To elucidate the concepts of this article, pour point and rheological experiments were carried out on a model wax-oil system. The model wax used was food-grade paraffin wax with a carbon number distribution of C22 to C39. Fig. 1 shows the carbon-number distribution of the paraffin wax. The model oil solvent used to dissolve the paraffin wax was a mineral oil normally used as a viscosity standard (N10 standard from Cannon Instruments Co.®). At 25°C, the oil viscosity was 14.8 cp and the density was 0.857 g/ml. A 5% wax-in-oil mixture was used for the experimental studies. A controlled stress cone-and-plate rheometer (TA Instruments ® AR1000) was used for the rheological experiments.
The Cloud Point, Pour Point, and Gelation Temperature
High molecular weight paraffins (waxes) precipitate out of the crude oil when the temperature of the oil drops below the theoretical value of the cloud point temperature (determined thermodynamically), which is the solubility limit. It is to be noted that the experimentally determined value of the cloud point, or the wax appearance temperature (WAT), is usually lower than the theoretical value because a finite amount of precipitate is required for detection. Under conditions of equilibrium cooling, wherein the cooling rate applied on the waxy oil is lower than the rate of precipitation, the experimentally determined cloud point could compare closely to the theoretical value.

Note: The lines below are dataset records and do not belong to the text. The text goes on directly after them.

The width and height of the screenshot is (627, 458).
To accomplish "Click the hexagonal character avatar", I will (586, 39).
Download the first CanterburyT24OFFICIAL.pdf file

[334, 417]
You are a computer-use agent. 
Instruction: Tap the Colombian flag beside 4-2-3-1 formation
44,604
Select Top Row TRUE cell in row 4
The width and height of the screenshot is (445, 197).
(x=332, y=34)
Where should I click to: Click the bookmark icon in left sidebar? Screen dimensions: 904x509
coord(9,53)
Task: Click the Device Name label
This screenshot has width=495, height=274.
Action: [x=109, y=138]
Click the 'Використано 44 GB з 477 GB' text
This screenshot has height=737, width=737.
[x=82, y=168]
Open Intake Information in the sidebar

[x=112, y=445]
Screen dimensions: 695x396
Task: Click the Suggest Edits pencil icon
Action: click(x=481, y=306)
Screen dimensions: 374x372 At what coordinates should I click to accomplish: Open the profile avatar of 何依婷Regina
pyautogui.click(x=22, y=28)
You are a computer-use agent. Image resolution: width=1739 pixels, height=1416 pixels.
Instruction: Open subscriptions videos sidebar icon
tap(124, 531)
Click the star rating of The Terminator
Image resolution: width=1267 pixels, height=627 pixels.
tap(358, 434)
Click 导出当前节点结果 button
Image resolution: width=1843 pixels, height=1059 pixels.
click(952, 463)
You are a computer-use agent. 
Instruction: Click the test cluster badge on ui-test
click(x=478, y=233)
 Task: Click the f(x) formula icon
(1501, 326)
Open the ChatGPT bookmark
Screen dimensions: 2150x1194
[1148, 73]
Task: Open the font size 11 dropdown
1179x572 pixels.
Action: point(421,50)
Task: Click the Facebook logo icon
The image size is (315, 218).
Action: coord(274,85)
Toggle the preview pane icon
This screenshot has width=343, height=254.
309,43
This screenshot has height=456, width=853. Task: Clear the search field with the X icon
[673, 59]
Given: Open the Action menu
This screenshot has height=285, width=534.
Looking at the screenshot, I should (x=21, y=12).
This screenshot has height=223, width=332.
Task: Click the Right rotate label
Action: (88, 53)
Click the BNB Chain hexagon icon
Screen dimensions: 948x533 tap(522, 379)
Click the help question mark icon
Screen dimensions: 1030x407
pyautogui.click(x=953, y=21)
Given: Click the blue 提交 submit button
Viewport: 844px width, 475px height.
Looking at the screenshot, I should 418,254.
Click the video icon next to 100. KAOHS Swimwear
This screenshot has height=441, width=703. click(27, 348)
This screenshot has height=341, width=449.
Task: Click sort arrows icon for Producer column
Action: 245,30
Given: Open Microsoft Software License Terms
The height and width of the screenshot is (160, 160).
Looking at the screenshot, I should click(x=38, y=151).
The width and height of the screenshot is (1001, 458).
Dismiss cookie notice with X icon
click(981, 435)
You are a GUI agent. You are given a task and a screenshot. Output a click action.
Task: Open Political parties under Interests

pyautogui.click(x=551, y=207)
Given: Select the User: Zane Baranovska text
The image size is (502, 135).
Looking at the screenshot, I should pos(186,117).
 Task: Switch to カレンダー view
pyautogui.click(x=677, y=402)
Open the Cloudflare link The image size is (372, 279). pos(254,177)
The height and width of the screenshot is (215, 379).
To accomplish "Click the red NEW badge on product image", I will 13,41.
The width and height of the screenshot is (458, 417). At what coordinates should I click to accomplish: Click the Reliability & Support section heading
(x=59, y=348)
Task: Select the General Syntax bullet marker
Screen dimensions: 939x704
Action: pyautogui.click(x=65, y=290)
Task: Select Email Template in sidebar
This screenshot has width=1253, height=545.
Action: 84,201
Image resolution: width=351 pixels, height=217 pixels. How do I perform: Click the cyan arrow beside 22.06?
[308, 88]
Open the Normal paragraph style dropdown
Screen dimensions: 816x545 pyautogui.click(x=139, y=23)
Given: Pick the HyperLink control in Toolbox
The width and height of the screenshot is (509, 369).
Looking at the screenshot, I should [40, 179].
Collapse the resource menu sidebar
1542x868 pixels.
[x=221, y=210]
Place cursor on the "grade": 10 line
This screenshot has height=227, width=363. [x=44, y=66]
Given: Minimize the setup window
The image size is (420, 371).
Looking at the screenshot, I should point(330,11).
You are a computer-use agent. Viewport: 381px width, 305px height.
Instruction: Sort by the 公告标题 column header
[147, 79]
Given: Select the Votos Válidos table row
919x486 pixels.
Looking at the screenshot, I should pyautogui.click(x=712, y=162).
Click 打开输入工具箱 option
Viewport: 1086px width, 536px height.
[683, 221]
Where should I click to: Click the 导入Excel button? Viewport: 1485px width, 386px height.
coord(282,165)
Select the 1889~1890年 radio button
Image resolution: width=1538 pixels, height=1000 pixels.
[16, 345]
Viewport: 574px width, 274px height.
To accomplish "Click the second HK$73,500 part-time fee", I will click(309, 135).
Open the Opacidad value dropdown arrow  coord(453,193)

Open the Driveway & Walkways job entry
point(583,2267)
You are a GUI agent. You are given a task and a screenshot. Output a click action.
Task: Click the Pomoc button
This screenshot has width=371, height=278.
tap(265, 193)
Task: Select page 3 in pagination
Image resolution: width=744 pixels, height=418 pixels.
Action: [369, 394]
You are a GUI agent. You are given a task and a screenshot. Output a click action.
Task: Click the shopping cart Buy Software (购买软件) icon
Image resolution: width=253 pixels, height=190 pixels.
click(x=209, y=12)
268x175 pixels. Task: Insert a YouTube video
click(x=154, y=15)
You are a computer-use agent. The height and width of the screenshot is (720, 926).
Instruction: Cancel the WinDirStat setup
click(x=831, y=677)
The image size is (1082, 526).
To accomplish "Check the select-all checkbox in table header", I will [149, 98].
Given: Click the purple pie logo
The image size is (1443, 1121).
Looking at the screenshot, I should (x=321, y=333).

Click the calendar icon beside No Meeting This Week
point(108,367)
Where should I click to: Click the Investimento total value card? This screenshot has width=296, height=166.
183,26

As the crude oil flows through the cooled pipeline, its temperature drops even below the cloud point; therefore, more precipitation occurs. Some of the precipitated waxes deposit on the pipe walls in the form of a wax-oil gel (i.e., the deposit consists of a network of solid wax crystals that traps some liquid oil inside). The gelation of the waxy crude is because of the flocculation of orthorhombic wax crystallites that appear in the solution during cooling.5 Observations under a cross-polarized microscope have revealed that the crystallites have structures of platelets that overlap and interlock.6 The overlapping paraffin platelets trap the oil inside them.